A new Human Rights Watch report has given details of a large scale massacre of civilians in north-eastern Congo by the Ugandan rebel group the Lords Resistance Army in December last year. In a well-planned operation, the LRA killed more than 321 civilians and abducted more than 250 others, including at least 80 children in northeastern DRC near the border with Sudan. The attack was one of the largest single massacres in the LRA’s 23-year history and witnesses said for days afterwards the remote area was filled with the “stench of death.” (photo © 2009 Reuters)
The horrific nature of the attack is outlined in HRW 67-page report “Trail of Death: LRA atrocities in Northeastern Congo” (pdf version).It was one of a series of assaults in the Haut-Uele and Makombo regions of DRC late last year during a vicious four-day operation to abduct child soldiers for their operations. In each town they arrived in, the LRA pretended to be Congolese and Ugandan army soldiers on patrol, and spoke in broken Lingala (the common language of northern Congo) to reassure locals. Then they tied them up with ropes or metal wire at the waist, often in human chains of five to 15 people and dragged them away. The victims included many children aged 10 to 15 years old who were made to carry pillaged goods. Anyone who refused, or who walked too slowly, or who tried to escape was killed. Hundreds were hacked to death with machetes or had their skulls crushed with axes and heavy wooden sticks.
Both the Congolese and Ugandan governments had previously claimed the LRA was no longer a threat to the DRC. HRW says embarrassment over these claims contributed to the lack of news of the massacre reaching the outside world. A DRC army investigation unit arrived in the area a week later and concluded the LRA had carried out the attacks but no further action was taken. Ugandan soldiers attempted to pursue the assailants but without success.
It wasn’t until the end of December that news filtered through to MONUC, the UN peacekeeping mission in Congo. Though it regarded the LRA as the enemy, MONUC did not have the resources to investigate. Its priorities were to defend the district capital Dungu from LRA attack, and attend to the long-running crisis in Kivu. However after a HRW briefing in March, MONUC sent a team of human-rights specialists to the area to investigate.
The attack was coordinated by General Dominic Ongwen, commander of LRA forces in northeastern Congo. Ongwen is wanted by the International Criminal Court for crimes committed in Uganda and he divvied up the abductees among the LRA commanders and separated into multiple smaller groups, each heading in a different direction. HRW has now called on the ICC and the DRC to investigate Ongwen and his two most senior commanders for their role in the massacre.

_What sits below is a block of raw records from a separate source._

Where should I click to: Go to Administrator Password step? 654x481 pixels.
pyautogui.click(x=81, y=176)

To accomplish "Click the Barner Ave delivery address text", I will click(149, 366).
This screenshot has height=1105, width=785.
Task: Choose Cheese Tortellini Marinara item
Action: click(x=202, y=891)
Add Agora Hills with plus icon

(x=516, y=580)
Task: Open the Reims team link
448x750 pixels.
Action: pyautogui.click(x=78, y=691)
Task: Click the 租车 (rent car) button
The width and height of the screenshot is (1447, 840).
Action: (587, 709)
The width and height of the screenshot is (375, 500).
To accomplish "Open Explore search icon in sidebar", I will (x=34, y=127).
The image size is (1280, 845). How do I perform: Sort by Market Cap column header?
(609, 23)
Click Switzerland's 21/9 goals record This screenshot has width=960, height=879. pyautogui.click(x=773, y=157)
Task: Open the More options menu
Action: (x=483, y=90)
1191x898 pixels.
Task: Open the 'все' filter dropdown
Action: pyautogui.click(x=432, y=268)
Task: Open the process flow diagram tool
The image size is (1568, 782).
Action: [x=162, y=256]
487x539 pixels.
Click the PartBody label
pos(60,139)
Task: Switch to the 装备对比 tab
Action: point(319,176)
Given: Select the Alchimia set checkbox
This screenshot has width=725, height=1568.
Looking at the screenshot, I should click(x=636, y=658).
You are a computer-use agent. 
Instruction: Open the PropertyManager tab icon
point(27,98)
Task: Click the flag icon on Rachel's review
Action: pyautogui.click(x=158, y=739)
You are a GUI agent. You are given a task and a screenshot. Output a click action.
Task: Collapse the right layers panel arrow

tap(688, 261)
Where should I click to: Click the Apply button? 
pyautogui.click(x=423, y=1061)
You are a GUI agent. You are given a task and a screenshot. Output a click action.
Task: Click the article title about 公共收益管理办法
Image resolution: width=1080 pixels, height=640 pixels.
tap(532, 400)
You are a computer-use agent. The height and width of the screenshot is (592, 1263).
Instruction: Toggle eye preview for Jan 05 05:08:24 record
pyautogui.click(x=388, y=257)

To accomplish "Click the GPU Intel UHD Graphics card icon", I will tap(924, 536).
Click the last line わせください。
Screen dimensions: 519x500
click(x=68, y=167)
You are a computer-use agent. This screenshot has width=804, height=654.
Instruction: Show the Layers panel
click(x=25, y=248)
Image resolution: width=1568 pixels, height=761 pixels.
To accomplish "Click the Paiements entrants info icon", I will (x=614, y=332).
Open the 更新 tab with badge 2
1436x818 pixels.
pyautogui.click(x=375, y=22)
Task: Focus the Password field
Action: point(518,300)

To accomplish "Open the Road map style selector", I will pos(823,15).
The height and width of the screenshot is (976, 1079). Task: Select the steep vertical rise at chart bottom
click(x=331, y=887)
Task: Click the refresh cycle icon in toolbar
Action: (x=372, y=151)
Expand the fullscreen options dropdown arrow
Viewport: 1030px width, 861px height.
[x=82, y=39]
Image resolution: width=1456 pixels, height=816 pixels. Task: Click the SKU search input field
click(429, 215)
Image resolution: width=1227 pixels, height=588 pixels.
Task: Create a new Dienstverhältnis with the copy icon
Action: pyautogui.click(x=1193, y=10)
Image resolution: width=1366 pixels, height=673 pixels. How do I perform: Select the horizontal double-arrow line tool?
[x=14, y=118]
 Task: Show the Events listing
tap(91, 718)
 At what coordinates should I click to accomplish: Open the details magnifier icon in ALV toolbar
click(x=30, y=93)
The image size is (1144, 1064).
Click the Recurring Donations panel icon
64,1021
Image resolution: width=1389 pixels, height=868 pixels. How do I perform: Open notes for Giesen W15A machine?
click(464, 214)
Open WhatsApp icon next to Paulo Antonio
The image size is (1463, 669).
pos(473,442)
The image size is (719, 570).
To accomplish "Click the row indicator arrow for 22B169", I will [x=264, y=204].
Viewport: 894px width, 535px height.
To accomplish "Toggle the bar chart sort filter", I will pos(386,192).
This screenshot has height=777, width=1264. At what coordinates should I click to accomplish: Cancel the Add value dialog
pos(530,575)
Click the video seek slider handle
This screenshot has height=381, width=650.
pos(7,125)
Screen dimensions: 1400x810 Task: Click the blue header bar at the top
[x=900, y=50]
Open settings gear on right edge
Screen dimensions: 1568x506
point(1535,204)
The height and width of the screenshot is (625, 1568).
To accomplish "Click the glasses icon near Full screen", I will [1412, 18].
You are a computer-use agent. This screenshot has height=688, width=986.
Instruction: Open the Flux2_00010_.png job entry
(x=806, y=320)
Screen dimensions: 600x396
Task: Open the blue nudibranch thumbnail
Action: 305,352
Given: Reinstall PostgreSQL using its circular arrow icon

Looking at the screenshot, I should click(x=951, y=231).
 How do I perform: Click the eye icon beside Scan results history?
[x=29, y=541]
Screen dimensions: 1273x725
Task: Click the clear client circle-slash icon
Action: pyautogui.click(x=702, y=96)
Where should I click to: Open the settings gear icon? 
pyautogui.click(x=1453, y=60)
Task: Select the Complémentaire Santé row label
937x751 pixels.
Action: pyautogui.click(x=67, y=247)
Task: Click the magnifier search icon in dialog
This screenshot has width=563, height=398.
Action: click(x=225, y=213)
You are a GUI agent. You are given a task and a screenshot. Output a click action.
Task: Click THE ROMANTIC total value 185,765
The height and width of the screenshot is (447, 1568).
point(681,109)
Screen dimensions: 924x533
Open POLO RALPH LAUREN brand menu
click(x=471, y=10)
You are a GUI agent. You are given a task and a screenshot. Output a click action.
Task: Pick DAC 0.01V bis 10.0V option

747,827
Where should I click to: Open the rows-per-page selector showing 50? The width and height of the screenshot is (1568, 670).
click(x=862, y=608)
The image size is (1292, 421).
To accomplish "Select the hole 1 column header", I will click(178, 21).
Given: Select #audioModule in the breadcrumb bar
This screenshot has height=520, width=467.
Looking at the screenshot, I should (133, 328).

It will be a task easier to ask than answer. Originally restricted to Uganda, the LRA has now evolved into a regional power causing deadly mayhem in Uganda, southern Sudan, CAR, and Congo. They were pushed out of Uganda in 2005 and now operate in the remote border areas between southern Sudan, Congo and CAR. Despite continual attacks from multiple directions, including the 2008 US-logistics backed Operation Lightning Thunder, the LRA has proven remarkably resilient and able to regroup to continue their attacks against and abductions of civilians. In retaliation for Operation Lightning Thunder the LRA attacked numerous Congolese villages around the end of 2008 killing almost a thousand civilians and abducting hundreds more.
HRW says one hope of defeating the LRA comes from the US government. On 24 February, US Secretary of State Hillary Clinton Senate told the Foreign Relations Committee “I have been following the Lord’s Resistance Army for more than 15 years. I just don’t understand why we cannot end this scourge. And we [the US government] are going to do everything we can to provide support we believe will enable us to do that.” Three weeks ago the Senate unanimously passed the Lord’s Resistance Army Disarmament and Northern Uganda Recovery Act. The bill is now before the US House of Representatives and if enacted into law requires the Obama administration to develop a regional strategy to stop LRA attacks, LRA, work to apprehend their leadership, and support economic recovery for northern Uganda.
HRW says the people of northeastern Congo and other LRA-affected areas across the central African region have suffered for far too long. “They are waiting for strong, effective action to end the LRA’s atrocities,” said the report. “[And also] to see the safe return of their children and other loved ones who remain with the LRA, and to let them know they are not forgotten.”